Given an input \(x'\), \(M'\) operates as follows. \(M'\) first computes the unique string \(x\) such that \(0^{k}1x = x'\), for some \(k \ge 0\). This computation can be done easily in linear time. \(M'\) then interprets its advice string \(c_n\) as the cumulative advice \(b_{n-1}\) for \(M\) at length \(n-1\), and simulates \(M\) on \(x\) with advice \(<n-1,c_n>\). It accepts iff \(M\) accepts. \(M'\) always halts in time \(O(t(n))\) since the string \(x'\) is of length at most \(n-1\) and since \(M\) always halts in time \(t(m+1)\) on inputs of length \(m\). The correctness of \(M'\) follows from the fact that \(M\) is a correct advice-taking machine deciding \(L\) with cumulative advice.

For the reverse implication, suppose \(L' \in \mathsf {NTIME}(t(n))/a(n)\). Let \(M'\) be an advice-taking non-deterministic machine which always halts in time \(t(\cdot )\) and accepts \(L'\) with at most \(a(n)\) bits of advice. We define an advice-taking machine \(M\) halting in time \(t(n+1)\) and accepting \(L\) with at most \(a(n+1)\) bits of cumulative advice as follows.

Say \(M\) is given a string \(x\) on its input tape, and \(<m,b_m>\) on its advice tape, with \(m \ge |x|\). Note that we can assume wlog that \(m \ge |x|\), since otherwise \(M\) is allowed to behave arbitrarily. \(M\) forms the string \(x' = 0^{m-|x|}1x\) and then simulates \(M'\) on input \(x'\) with advice \(b_{m}\). Namely, it interprets its advice string as advice for \(M'\) at length \(m+1\). The time taken for the simulation is \(O(t(m+1))\) since \(t\) is at least linear, and the advice is of length at most \(a(m+1)\). The correctness of \(M\) follows from the correctness of \(M'\).
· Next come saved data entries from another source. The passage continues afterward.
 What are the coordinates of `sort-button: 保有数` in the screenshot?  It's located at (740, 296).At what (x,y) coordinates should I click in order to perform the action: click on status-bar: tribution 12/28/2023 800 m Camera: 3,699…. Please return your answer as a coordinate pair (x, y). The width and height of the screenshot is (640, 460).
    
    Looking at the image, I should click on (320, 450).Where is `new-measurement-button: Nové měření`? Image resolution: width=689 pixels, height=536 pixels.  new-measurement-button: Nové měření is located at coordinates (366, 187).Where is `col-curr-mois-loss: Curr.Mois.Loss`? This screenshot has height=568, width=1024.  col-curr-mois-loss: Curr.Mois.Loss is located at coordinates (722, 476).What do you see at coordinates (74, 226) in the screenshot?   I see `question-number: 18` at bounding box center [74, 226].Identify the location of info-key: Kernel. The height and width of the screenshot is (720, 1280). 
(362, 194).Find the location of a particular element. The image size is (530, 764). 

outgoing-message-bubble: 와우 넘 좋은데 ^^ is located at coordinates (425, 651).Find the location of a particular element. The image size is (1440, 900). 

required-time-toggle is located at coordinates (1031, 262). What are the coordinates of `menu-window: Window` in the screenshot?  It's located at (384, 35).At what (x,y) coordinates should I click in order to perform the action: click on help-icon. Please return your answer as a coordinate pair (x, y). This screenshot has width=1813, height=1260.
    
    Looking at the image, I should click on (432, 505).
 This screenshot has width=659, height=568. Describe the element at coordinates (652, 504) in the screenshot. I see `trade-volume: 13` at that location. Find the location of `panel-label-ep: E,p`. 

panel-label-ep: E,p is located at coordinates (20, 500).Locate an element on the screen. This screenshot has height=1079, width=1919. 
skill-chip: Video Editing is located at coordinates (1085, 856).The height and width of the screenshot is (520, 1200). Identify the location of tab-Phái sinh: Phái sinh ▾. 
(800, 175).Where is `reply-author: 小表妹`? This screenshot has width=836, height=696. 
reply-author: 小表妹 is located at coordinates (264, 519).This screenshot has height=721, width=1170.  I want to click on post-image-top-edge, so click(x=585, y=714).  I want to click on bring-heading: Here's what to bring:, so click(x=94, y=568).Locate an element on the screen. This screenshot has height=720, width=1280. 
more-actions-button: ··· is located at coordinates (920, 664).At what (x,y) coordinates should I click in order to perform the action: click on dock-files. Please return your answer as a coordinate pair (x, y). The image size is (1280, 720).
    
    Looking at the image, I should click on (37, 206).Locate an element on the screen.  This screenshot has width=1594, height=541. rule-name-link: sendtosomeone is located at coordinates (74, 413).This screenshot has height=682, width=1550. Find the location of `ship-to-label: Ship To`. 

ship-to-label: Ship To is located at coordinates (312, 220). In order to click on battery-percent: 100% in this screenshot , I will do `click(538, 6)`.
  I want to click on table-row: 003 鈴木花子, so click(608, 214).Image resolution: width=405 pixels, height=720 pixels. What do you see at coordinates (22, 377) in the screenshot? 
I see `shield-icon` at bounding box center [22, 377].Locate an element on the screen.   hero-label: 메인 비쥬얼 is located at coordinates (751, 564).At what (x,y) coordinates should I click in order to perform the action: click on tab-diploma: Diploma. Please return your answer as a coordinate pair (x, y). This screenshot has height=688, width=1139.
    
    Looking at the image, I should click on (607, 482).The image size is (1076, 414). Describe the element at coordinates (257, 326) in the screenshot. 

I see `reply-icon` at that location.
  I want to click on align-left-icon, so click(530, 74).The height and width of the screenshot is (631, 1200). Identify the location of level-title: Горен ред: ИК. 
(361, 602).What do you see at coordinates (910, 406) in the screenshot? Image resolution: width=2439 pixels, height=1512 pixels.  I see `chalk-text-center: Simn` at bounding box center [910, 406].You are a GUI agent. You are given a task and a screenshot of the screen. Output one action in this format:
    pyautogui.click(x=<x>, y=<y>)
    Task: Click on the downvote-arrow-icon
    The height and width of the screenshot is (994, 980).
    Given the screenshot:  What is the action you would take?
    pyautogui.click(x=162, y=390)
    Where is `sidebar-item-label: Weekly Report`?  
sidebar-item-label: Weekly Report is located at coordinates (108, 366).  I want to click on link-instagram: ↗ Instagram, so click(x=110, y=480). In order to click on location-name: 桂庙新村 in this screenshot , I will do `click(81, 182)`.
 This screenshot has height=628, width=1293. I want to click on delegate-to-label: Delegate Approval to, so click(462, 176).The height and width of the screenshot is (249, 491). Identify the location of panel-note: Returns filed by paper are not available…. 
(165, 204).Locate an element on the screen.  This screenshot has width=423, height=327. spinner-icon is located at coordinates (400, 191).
Proof of Theorem 5 . Applying Lemma 2 to the time functions \(t_1(n+1), t_2(n+1)\) and the cumulative advice function \(t_2^{-1}(n+1)\), we have that there is a language \(L\) which is in \(\mathsf {NTIME}(t_2(n+1))\) but not in \(\mathsf {NTIME}(t_1(n+1))/t_2^{-1}(n+1)\). Using Lemma 3 with \(t = t_2\) and \(a = 0\), we have that \(L' \in \mathsf {NTIME}(t_2)\). Using Lemma 3 with \(t = t_1\) and \(a = t_2^{-1}\), we have that \(L' \not \in \mathsf {NTIME}(t_1)/t_2^{-1}(n)\). Thus \(L'\) satisfies the required conditions.

We note that the polynomial upper bound on \(t_2\) in Theorem 5 is in fact redundant. It helps to simplify the choice of \(f\) in the proof, but in fact for any time-constructible \(t_2\) an appropriate \(f\) can be chosen to make the proof go through.